13 Averill and Gottlieb (Citation2021) also appeal to singular representation to explain phenomenal particularly, but their view requires non-actual objects in the case of total hallucination. The view to be developed here does not require any such metaphysical exotica.

14 See Quilty-Dunn and Green (Citationforthcoming) for an extensive discussion of the evidence.

15 For a defence of this view see Green Citation2017.

16 Of course, any proposition is unified. I say ‘unified proposition’ merely to emphasize the role of the unity of the propositional content in this theory.

17 Unlike the view defended here, the problem of indistinguishable particulars is a difficult challenge for naïve realism. On naïve realism, the phenomenal character of experience is constituted by the particulars and property instances that the experience is of. This counterintuitively entails that experiences of two objects with identical visual properties should differ in phenomenal character (See Mehta Citation2014).

18 We should note, however, that Object Dependence does not ban the existence of hallucinations, traditionally understood, which do not exhibit specific phenomenological particularity. It is compatible with the theory defended here that such experiences do occur and that they are objectless. But in the rest of this paper, I will drop the qualification ‘phenomenologically particular’, and by ‘hallucination’ mean phenomenologically particular hallucination unless otherwise indicated.

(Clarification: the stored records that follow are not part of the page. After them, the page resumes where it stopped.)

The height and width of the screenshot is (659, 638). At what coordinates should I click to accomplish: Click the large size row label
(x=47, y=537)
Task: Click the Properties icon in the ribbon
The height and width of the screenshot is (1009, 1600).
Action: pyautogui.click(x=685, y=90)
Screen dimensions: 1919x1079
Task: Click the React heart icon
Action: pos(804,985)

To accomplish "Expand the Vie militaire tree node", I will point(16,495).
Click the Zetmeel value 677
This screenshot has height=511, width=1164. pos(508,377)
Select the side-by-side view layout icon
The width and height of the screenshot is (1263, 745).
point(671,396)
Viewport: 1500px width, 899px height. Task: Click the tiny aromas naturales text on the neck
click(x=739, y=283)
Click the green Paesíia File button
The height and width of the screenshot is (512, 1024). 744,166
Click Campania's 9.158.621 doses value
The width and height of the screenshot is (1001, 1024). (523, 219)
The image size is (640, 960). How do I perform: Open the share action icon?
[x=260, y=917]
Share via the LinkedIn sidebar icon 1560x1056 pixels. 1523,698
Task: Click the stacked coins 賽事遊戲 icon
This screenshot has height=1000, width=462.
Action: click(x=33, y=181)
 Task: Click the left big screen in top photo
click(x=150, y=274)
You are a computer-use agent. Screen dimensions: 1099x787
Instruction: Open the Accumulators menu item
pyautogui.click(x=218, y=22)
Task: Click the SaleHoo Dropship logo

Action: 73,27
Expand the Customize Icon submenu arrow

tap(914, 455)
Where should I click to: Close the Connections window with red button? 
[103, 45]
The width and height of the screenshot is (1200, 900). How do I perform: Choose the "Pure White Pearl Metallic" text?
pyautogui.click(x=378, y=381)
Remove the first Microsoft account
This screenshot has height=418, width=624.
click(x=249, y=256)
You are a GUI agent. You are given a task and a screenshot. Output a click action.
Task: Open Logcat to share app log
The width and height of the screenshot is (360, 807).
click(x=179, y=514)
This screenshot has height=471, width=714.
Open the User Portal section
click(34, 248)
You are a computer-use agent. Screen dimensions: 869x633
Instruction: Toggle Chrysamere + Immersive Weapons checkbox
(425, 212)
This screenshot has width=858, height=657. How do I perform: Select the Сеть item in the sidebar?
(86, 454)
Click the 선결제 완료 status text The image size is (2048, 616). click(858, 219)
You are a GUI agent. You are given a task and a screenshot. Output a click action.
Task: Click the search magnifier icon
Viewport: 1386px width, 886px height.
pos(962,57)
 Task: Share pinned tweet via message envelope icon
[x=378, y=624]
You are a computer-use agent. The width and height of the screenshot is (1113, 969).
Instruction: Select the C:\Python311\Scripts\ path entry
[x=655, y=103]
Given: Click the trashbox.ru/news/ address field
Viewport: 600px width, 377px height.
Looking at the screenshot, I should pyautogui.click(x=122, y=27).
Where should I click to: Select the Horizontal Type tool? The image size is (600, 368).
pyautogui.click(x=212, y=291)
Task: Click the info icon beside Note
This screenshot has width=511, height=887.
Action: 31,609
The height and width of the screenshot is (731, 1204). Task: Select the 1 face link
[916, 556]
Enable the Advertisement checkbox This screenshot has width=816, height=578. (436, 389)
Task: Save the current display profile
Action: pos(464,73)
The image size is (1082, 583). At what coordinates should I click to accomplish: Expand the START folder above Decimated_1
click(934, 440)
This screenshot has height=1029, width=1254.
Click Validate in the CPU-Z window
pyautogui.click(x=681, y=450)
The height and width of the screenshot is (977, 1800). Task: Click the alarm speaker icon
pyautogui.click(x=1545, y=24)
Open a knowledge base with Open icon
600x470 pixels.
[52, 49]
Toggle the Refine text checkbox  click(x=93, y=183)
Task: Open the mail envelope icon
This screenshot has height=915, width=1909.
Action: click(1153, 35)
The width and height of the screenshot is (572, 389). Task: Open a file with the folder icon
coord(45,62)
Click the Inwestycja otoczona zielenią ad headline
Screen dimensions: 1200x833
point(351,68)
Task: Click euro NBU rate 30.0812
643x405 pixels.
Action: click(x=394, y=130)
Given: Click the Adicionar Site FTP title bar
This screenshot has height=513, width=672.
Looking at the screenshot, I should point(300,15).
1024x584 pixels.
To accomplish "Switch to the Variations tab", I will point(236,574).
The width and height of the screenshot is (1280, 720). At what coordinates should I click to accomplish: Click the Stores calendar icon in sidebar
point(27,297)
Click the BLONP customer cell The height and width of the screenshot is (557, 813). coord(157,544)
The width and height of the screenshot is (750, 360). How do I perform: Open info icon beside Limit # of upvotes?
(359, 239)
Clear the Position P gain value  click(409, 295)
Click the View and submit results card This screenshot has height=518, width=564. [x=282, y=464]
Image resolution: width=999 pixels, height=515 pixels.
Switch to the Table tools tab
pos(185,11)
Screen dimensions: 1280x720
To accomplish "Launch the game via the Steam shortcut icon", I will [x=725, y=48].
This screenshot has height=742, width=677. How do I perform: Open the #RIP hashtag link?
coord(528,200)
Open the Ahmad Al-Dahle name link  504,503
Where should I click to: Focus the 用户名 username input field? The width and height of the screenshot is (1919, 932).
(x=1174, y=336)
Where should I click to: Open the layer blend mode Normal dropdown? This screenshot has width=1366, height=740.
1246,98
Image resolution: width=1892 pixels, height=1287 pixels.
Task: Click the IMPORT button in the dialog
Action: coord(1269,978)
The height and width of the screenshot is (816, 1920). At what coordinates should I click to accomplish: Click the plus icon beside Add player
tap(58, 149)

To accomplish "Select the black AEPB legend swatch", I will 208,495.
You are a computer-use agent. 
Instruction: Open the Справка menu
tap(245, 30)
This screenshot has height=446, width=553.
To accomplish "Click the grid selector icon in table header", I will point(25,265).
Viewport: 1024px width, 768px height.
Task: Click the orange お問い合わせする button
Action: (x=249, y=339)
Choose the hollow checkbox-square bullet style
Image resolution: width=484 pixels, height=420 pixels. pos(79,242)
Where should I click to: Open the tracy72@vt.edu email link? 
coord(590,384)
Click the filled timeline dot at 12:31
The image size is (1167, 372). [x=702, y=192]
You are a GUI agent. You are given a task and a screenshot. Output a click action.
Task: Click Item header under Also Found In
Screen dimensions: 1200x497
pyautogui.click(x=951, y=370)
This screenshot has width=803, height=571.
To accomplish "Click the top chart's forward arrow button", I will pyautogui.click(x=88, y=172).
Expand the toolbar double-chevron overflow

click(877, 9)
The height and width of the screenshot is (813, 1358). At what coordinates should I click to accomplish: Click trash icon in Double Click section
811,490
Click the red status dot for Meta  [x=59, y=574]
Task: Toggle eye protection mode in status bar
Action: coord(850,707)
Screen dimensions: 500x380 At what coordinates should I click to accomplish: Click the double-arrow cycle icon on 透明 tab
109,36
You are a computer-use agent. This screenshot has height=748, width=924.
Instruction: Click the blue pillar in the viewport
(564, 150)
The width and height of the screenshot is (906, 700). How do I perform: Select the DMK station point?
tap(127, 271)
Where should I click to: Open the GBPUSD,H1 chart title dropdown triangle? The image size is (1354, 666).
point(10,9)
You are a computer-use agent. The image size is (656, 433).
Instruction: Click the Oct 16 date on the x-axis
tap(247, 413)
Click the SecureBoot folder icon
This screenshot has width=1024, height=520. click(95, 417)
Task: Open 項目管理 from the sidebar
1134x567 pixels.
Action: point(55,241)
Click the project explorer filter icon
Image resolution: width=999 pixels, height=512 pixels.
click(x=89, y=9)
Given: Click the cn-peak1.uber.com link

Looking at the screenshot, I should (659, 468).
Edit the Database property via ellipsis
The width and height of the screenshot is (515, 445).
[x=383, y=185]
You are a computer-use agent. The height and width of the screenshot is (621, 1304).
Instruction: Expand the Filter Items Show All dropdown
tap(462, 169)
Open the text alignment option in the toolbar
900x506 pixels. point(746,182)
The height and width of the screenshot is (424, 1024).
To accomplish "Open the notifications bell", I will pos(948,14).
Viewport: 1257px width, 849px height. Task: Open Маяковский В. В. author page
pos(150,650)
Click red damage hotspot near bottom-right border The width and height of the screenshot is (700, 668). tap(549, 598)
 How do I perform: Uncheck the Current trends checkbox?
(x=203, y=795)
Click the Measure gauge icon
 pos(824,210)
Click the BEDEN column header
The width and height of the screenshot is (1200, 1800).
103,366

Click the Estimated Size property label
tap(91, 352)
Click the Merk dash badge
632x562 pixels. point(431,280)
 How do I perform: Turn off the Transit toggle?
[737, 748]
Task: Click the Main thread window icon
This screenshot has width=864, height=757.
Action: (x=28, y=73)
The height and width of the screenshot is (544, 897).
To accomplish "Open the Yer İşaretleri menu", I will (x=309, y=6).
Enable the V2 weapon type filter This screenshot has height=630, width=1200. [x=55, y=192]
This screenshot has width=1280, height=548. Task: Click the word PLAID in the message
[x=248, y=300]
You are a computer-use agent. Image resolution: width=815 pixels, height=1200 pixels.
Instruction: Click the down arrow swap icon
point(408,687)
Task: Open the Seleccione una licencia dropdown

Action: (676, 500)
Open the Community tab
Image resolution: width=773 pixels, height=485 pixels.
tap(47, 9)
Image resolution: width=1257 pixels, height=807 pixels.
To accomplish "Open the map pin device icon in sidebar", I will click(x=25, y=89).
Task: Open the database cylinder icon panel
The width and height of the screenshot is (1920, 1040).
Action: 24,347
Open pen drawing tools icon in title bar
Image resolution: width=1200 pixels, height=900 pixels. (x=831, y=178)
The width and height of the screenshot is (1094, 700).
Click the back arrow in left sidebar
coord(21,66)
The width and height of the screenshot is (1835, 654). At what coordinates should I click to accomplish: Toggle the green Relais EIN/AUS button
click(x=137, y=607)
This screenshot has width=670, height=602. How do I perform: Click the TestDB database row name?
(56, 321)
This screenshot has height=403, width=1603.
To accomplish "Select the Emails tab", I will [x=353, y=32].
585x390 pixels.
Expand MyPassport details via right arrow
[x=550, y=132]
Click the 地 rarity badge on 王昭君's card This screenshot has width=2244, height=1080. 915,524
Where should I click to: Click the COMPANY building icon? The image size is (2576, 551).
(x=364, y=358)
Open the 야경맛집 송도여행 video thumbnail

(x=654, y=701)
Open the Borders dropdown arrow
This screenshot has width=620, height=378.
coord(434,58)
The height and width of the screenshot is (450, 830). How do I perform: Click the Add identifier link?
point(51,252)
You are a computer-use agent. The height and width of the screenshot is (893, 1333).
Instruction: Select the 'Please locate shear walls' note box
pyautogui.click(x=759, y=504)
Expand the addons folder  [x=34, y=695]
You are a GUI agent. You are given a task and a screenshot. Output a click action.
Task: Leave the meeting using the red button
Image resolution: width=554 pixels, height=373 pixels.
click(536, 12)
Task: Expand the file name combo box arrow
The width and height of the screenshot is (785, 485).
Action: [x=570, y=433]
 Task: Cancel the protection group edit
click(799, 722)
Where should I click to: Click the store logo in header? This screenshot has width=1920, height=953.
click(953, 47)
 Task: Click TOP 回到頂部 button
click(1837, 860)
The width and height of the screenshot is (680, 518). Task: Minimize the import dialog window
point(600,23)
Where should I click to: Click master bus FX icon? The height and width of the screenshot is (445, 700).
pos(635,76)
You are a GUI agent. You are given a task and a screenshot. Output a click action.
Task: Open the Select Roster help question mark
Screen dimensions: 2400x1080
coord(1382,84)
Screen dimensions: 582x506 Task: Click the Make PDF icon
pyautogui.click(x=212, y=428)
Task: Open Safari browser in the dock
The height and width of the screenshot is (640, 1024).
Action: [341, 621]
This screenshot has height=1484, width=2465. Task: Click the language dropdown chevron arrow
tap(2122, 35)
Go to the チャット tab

19 This does not mean that the singular element refers to the whole causal nexus, since in that case, the reference would not be vague.

20 For an excellent review of cognitive models of visual hallucination, see Aleman and Vercammen Citation2013.

21 Here we should note that although naïve realism may provide a simple explanation of the objectual unity and particularity of veridical experiences, it arguably loses all of its force when it comes to hallucinations. This is simply because the naïve realist explanation rests on the assumption that phenomenal character is constituted by particulars and property instances in the perceived environment. However, this view of phenomenal character cannot extend to hallucinations, where the environment does not instantiate the perceived properties. To account for hallucinations, naïve realists often resort to the disjunctivist view of perceptual experience, i.e. the view that hallucinations are of a fundamentally different kind than veridical experiences. But this means that they lose their otherwise elegant explanation of objectual unity and particularity of hallucinatory experiences.